Hey, been gone for a while. I found that the mix in coding style from different tutorials made debugging a pain in the butt, so I decided to go back and start from scratch with my OS. I had originally named my kernel "SimpleKernel" since I didn't plan on going very far. I have since renamed it "NSSKernel" or "Not So Simple Kernel" since I've realized how even a tiny kernel is definitely not simple lol. Like I said, I rewrote my entire kernel from scratch. I now have a higher half (linked at 0xC0000000) kernel with basic TTY support similar to that of Linux. I have completely redesigned my paging interface, and have written a completely new scheduler. I have multitasking up and running, and am now moving on to an abstract filesystem design (I'm planning on linking my INITRD to the abstract filesystem so I can test loading executable's without dealing with filesystems and devices).

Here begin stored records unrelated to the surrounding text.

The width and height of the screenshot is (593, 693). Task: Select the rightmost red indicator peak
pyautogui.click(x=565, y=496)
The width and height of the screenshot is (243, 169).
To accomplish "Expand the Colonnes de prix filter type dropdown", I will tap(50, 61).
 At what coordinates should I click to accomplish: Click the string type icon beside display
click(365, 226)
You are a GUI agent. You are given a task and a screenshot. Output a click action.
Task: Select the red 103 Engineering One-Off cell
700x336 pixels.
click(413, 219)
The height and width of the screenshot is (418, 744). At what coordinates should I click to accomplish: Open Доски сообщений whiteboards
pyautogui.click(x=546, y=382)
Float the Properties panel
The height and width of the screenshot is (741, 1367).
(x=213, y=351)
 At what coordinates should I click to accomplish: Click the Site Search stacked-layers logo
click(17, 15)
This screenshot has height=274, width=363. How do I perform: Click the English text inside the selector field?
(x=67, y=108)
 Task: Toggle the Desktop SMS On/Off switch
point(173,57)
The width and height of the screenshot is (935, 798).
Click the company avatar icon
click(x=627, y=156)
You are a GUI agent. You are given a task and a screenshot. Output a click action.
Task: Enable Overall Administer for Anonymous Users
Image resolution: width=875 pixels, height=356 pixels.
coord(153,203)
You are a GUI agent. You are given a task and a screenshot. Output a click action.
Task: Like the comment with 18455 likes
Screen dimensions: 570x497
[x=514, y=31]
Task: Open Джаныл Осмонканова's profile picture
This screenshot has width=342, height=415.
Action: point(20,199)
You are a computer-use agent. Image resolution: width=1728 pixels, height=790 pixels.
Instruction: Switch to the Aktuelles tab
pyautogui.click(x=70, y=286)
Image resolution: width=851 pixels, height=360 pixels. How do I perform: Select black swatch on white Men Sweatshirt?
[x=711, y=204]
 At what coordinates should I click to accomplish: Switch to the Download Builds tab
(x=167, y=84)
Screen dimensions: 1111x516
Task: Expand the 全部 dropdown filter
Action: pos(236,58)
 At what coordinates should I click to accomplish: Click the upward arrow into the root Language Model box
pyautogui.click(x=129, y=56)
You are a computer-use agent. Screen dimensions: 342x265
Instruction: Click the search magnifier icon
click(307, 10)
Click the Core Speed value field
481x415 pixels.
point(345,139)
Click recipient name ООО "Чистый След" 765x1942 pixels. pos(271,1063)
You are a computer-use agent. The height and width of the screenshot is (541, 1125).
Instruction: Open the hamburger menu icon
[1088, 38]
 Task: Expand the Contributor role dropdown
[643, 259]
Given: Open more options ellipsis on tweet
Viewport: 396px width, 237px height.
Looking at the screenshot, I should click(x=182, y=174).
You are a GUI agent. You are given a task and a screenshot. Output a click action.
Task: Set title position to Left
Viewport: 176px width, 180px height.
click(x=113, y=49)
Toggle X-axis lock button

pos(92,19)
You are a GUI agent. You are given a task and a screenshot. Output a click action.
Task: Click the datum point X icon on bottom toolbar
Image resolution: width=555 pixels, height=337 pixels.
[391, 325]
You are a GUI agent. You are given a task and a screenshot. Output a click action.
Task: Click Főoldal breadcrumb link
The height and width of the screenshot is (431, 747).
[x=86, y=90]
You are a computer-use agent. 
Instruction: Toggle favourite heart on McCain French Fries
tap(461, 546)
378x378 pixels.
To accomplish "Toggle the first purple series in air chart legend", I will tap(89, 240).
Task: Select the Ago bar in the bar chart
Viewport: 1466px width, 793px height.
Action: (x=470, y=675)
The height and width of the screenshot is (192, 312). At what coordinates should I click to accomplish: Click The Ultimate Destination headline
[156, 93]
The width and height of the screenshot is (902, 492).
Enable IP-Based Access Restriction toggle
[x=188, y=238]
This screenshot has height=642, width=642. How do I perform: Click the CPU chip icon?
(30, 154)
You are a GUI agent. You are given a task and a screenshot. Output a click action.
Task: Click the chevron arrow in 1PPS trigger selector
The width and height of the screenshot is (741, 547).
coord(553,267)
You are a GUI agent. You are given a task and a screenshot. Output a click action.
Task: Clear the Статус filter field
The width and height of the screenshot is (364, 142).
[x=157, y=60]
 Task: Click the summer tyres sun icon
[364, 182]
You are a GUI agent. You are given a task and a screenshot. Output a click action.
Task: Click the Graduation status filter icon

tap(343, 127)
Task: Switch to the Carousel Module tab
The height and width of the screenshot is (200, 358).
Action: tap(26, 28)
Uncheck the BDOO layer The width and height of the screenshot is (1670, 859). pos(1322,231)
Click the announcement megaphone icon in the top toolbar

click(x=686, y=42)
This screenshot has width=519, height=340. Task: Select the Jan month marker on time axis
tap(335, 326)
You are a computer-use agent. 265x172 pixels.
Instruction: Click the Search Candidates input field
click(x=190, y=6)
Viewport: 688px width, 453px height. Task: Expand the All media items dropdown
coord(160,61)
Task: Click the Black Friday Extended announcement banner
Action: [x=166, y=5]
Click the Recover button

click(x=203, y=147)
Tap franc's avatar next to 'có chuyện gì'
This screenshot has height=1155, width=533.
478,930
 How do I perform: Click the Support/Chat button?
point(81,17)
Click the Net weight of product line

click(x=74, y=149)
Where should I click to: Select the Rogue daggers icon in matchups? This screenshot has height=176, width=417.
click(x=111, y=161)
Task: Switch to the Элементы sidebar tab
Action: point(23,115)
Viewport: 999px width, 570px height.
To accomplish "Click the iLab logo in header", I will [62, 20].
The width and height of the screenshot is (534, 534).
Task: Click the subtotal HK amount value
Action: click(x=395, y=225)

I am following the Unix style paths with mounting/umounting on arbitrary directories. I currently have a very basic fs_node structure with the readdir, finddir, open, close, etc... function pointers, and two pointers to these nodes in each task. One for the root filesystem, and one for the current working directory. I am trying to decide how I'm going to handle mounting, and I've come up with this structure:

Code: Select all

struct mount_point
{
	struct fs_node* src; // Mount source
	struct fs_node* dst; // Mount point
	u32 flags; // Mount flags
	
	struct list_head* link; // Link to the next mount point
};
where "src" is the directory/device node that was mounted at "dst"
(P.S. yes, I'm using the linux list_head implementation for lists. It is so nice, I couldn't resist :P)

I first put a list of these in each task, but then I realized that would be a bad idea, since one process could mount without the rest of the system knowing :P so I decided that a global mount_point list was needed.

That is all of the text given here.